Fiscal Outlays vs. Structural Reforms
- Budget 2026-27’s ₹1 lakh crore Urban Challenge Fund and Finance Commission grants (₹3.6 lakh crore over five years) signal recognition of urban health needs. Yet fiscal flows alone cannot compensate for design flaws:
- Funds are often under-utilised due to weak project preparation and execution capacity.
- Competitive project selection risks elite capture and neglect of low-capacity ULBs.
- Without functional devolution, additional money reinforces parastatal dominance rather than empowering elected municipal bodies.
- Structural reforms are therefore non-negotiable:
- Full devolution of the 18th Schedule functions, functionaries and finances.
- Unified metropolitan governance through empowered Mayors-in-Council.
- Creation of specialised urban public-health cadres within ULBs.

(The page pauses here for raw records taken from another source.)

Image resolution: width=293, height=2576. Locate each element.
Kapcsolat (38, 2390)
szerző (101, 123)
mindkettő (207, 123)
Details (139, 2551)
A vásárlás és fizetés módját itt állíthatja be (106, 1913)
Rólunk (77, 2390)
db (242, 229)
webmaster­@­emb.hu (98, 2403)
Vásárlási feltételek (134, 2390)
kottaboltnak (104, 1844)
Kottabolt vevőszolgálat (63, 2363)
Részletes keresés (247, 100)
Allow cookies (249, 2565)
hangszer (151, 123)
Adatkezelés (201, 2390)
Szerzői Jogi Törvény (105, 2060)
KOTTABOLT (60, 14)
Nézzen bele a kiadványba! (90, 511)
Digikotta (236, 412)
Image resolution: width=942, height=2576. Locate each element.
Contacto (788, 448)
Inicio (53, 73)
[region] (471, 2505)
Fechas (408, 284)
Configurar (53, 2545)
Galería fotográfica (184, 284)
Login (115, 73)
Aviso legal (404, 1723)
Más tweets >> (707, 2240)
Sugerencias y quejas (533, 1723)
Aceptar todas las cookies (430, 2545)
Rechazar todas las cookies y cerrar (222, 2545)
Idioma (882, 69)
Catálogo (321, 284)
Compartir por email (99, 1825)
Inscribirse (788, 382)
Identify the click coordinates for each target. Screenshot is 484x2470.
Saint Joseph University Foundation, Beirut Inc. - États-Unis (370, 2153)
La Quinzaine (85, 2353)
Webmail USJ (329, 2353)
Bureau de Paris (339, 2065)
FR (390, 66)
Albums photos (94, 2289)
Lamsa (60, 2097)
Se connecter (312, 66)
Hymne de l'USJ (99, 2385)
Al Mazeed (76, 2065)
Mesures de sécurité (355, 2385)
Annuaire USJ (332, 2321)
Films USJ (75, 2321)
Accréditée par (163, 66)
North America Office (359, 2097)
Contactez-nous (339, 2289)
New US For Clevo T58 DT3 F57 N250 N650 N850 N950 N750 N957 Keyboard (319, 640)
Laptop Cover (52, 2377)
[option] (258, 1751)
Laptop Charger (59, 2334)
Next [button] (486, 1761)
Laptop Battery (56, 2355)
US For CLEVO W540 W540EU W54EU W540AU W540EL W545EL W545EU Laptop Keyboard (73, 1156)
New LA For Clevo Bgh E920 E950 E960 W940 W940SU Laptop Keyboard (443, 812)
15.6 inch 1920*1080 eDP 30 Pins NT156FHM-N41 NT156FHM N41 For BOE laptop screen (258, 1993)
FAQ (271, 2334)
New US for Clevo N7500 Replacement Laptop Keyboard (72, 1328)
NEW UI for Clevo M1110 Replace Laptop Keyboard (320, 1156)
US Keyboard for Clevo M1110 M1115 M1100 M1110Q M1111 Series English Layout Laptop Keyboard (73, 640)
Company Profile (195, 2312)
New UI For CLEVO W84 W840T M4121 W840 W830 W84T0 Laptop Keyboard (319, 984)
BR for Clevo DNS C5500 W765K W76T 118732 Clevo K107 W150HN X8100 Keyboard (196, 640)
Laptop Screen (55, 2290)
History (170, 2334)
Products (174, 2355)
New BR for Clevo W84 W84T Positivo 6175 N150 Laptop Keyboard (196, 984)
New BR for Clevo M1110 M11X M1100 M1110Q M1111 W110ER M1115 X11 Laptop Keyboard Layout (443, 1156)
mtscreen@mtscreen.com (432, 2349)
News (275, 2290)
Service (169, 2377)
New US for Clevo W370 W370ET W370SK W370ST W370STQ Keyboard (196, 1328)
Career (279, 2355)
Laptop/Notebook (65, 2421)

- Mandatory health-integrated master plans with citizen participation via ward committees.
Way Forward
- Constitutional vitalization by strengthening the 74th Amendment to ensure mandatory devolution of Health and Sanitation functions, functionaries, and finances.
- Utilizing the Fiscal Health Index 2026 benchmarks to tie health grants to tangible improvements in sanitation and air quality metrics.
- Pilot “Health-in-All-Policies” urban governance in 100 smart cities by 2028.
- Establish inter-agency Urban Health Coordination Committees at metropolitan level.
- Mandate annual public health outcome audits tied to municipal budgets.
- Scale participatory WASH planning through community health volunteers and ward sabhas.
Conclusion
Resilient cities safeguard national wellbeing. Strengthening institutions, not merely finances, will transform urban governance into a cornerstone of inclusive and sustainable public-health security.